> **EXERCISE REQUIREMENTS**:
Nothing in the records may be altered, so transcribe them exactly.

[Source records]
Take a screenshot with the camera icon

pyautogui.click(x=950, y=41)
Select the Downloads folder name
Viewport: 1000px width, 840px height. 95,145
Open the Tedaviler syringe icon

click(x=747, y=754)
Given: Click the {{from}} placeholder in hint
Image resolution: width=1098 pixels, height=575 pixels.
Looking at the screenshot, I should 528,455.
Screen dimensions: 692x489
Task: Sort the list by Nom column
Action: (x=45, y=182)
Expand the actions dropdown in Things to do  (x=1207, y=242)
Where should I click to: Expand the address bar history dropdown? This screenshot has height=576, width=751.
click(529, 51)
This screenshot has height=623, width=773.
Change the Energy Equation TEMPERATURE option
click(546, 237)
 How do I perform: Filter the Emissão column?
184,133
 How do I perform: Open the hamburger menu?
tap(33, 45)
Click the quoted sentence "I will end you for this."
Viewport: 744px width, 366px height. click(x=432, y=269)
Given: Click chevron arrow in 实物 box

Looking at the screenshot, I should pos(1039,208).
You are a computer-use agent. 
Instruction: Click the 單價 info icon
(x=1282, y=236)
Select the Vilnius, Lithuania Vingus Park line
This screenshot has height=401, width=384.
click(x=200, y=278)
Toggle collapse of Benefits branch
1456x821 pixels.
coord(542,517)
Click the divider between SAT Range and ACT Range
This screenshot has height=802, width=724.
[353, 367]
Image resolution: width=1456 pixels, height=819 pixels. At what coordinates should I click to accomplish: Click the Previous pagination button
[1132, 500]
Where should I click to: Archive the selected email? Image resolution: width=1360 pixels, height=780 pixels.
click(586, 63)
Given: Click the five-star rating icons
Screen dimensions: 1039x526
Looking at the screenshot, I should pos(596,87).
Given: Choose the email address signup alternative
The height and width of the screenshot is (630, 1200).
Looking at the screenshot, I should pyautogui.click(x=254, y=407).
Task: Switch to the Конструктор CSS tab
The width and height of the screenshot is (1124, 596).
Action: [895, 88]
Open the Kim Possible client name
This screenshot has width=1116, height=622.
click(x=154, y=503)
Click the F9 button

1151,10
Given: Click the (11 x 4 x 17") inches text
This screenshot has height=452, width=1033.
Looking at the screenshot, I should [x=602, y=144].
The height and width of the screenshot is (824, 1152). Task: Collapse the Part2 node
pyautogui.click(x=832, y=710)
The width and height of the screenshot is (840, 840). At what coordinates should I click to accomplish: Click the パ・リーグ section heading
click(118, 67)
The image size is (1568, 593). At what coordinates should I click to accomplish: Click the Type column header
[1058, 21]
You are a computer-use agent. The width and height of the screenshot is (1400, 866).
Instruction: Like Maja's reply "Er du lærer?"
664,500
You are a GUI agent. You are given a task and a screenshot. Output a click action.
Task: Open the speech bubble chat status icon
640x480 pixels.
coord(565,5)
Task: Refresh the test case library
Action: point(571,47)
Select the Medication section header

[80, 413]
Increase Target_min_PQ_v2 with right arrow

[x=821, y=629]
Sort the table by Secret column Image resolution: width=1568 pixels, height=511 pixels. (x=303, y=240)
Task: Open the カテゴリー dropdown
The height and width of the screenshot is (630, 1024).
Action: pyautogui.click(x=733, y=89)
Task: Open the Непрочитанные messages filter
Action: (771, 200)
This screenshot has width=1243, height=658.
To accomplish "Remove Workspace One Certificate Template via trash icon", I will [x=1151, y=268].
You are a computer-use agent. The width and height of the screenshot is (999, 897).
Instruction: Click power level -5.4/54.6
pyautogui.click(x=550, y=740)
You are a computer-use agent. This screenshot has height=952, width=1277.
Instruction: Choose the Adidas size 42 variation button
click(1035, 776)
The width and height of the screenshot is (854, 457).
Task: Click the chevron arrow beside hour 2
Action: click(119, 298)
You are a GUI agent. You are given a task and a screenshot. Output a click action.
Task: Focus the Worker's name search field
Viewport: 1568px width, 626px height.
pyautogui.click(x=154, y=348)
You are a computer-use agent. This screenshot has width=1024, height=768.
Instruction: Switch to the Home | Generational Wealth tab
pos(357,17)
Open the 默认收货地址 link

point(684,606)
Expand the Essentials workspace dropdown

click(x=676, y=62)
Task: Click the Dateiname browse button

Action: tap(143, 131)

> **PROBLEM SOLUTION**:
Take a screenshot with the camera icon

pyautogui.click(x=950, y=41)
Select the Downloads folder name
Viewport: 1000px width, 840px height. 95,145
Open the Tedaviler syringe icon

click(x=747, y=754)
Given: Click the {{from}} placeholder in hint
Image resolution: width=1098 pixels, height=575 pixels.
Looking at the screenshot, I should 528,455.
Screen dimensions: 692x489
Task: Sort the list by Nom column
Action: (x=45, y=182)
Expand the actions dropdown in Things to do  (x=1207, y=242)
Where should I click to: Expand the address bar history dropdown? This screenshot has height=576, width=751.
click(529, 51)
This screenshot has height=623, width=773.
Change the Energy Equation TEMPERATURE option
click(546, 237)
 How do I perform: Filter the Emissão column?
184,133
 How do I perform: Open the hamburger menu?
tap(33, 45)
Click the quoted sentence "I will end you for this."
Viewport: 744px width, 366px height. click(x=432, y=269)
Given: Click chevron arrow in 实物 box

Looking at the screenshot, I should pos(1039,208).
You are a computer-use agent. 
Instruction: Click the 單價 info icon
(x=1282, y=236)
Select the Vilnius, Lithuania Vingus Park line
This screenshot has height=401, width=384.
click(x=200, y=278)
Toggle collapse of Benefits branch
1456x821 pixels.
coord(542,517)
Click the divider between SAT Range and ACT Range
This screenshot has height=802, width=724.
[353, 367]
Image resolution: width=1456 pixels, height=819 pixels. At what coordinates should I click to accomplish: Click the Previous pagination button
[1132, 500]
Where should I click to: Archive the selected email? Image resolution: width=1360 pixels, height=780 pixels.
click(586, 63)
Given: Click the five-star rating icons
Screen dimensions: 1039x526
Looking at the screenshot, I should pos(596,87).
Given: Choose the email address signup alternative
The height and width of the screenshot is (630, 1200).
Looking at the screenshot, I should pyautogui.click(x=254, y=407).
Task: Switch to the Конструктор CSS tab
The width and height of the screenshot is (1124, 596).
Action: [895, 88]
Open the Kim Possible client name
This screenshot has width=1116, height=622.
click(x=154, y=503)
Click the F9 button

1151,10
Given: Click the (11 x 4 x 17") inches text
This screenshot has height=452, width=1033.
Looking at the screenshot, I should [x=602, y=144].
The height and width of the screenshot is (824, 1152). Task: Collapse the Part2 node
pyautogui.click(x=832, y=710)
The width and height of the screenshot is (840, 840). At what coordinates should I click to accomplish: Click the パ・リーグ section heading
click(118, 67)
The image size is (1568, 593). At what coordinates should I click to accomplish: Click the Type column header
[1058, 21]
You are a computer-use agent. The width and height of the screenshot is (1400, 866).
Instruction: Like Maja's reply "Er du lærer?"
664,500
You are a GUI agent. You are given a task and a screenshot. Output a click action.
Task: Open the speech bubble chat status icon
640x480 pixels.
coord(565,5)
Task: Refresh the test case library
Action: point(571,47)
Select the Medication section header

[80, 413]
Increase Target_min_PQ_v2 with right arrow

[x=821, y=629]
Sort the table by Secret column Image resolution: width=1568 pixels, height=511 pixels. (x=303, y=240)
Task: Open the カテゴリー dropdown
The height and width of the screenshot is (630, 1024).
Action: pyautogui.click(x=733, y=89)
Task: Open the Непрочитанные messages filter
Action: (771, 200)
This screenshot has width=1243, height=658.
To accomplish "Remove Workspace One Certificate Template via trash icon", I will [x=1151, y=268].
You are a computer-use agent. The width and height of the screenshot is (999, 897).
Instruction: Click power level -5.4/54.6
pyautogui.click(x=550, y=740)
You are a computer-use agent. This screenshot has height=952, width=1277.
Instruction: Choose the Adidas size 42 variation button
click(1035, 776)
The width and height of the screenshot is (854, 457).
Task: Click the chevron arrow beside hour 2
Action: click(119, 298)
You are a GUI agent. You are given a task and a screenshot. Output a click action.
Task: Focus the Worker's name search field
Viewport: 1568px width, 626px height.
pyautogui.click(x=154, y=348)
You are a computer-use agent. This screenshot has width=1024, height=768.
Instruction: Switch to the Home | Generational Wealth tab
pos(357,17)
Open the 默认收货地址 link

point(684,606)
Expand the Essentials workspace dropdown

click(x=676, y=62)
Task: Click the Dateiname browse button

Action: tap(143, 131)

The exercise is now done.